Stored data
____
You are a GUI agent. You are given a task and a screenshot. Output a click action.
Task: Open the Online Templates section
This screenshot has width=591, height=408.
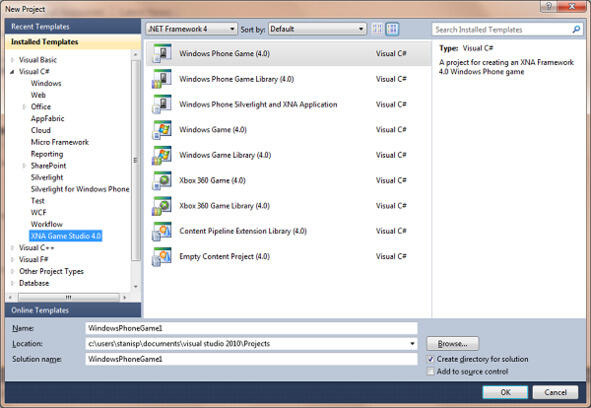point(73,310)
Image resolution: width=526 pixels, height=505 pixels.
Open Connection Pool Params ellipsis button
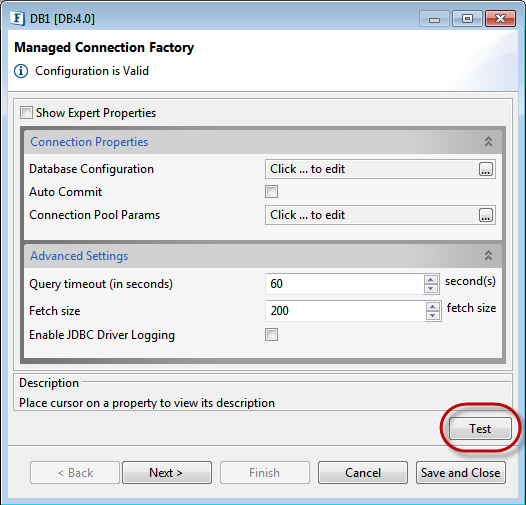pos(485,215)
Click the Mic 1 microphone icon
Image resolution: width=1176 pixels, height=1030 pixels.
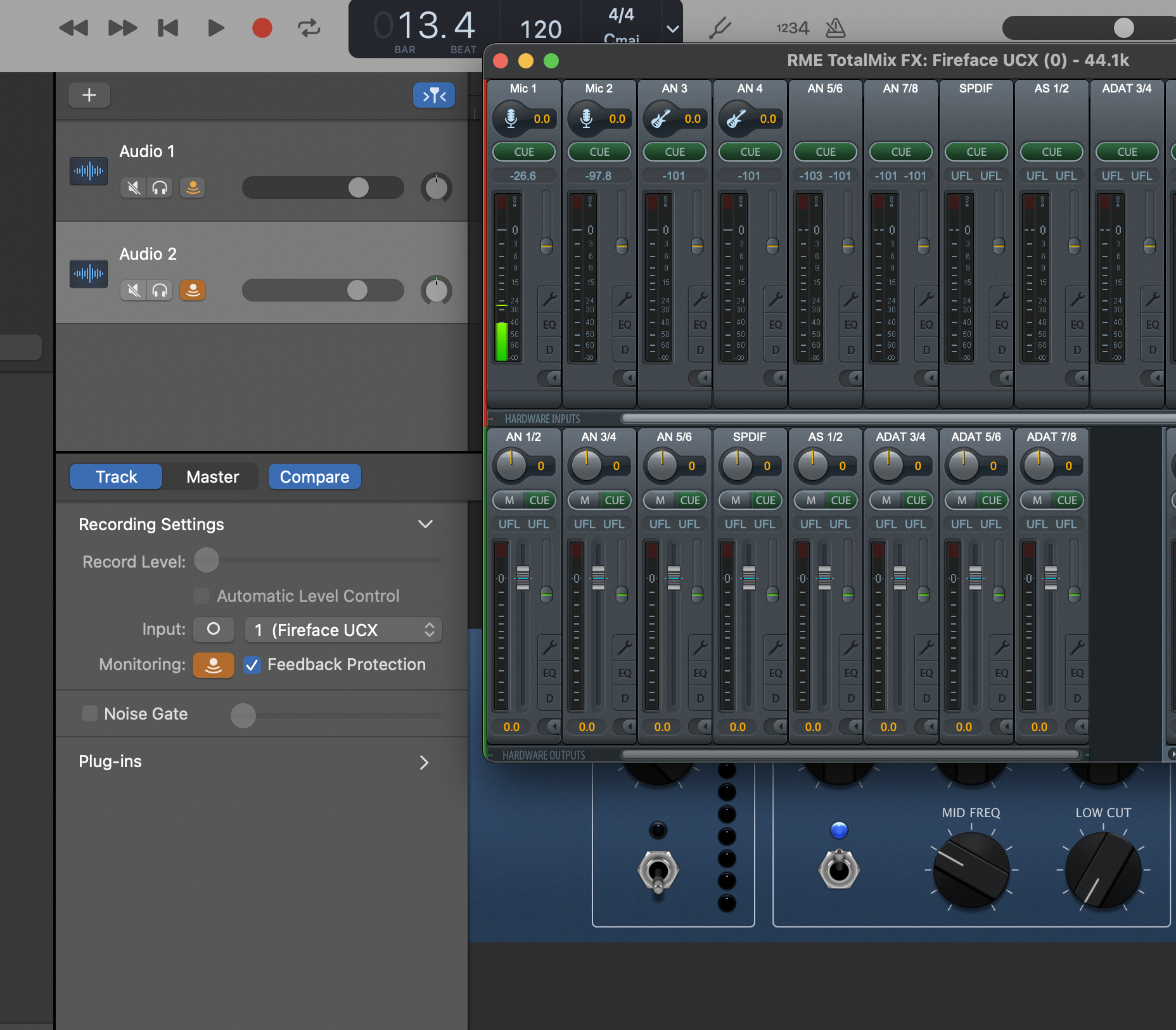coord(511,118)
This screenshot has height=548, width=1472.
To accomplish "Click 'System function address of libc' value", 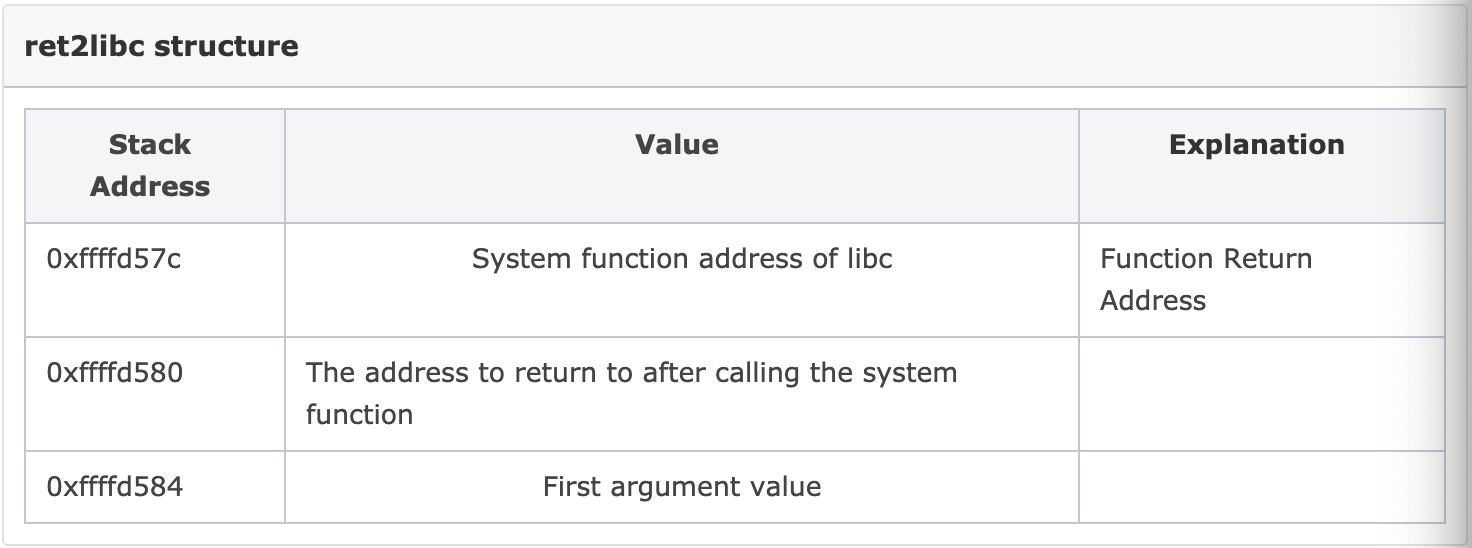I will pyautogui.click(x=682, y=259).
____
▶ [REQUIREMENT]: What is needed is an exact copy of each line from the top of the data above through the line containing "This screenshot has height=548, width=1472.", with no pictures.

▶ [OUTPUT OF THE EXERCISE]:
You are a GUI agent. You are given a task and a screenshot. Output a click action.
Task: Open the Online Templates section
This screenshot has width=591, height=408.
point(73,310)
Image resolution: width=526 pixels, height=505 pixels.
Open Connection Pool Params ellipsis button
pos(485,215)
Click the Mic 1 microphone icon
Image resolution: width=1176 pixels, height=1030 pixels.
coord(511,118)
This screenshot has height=548, width=1472.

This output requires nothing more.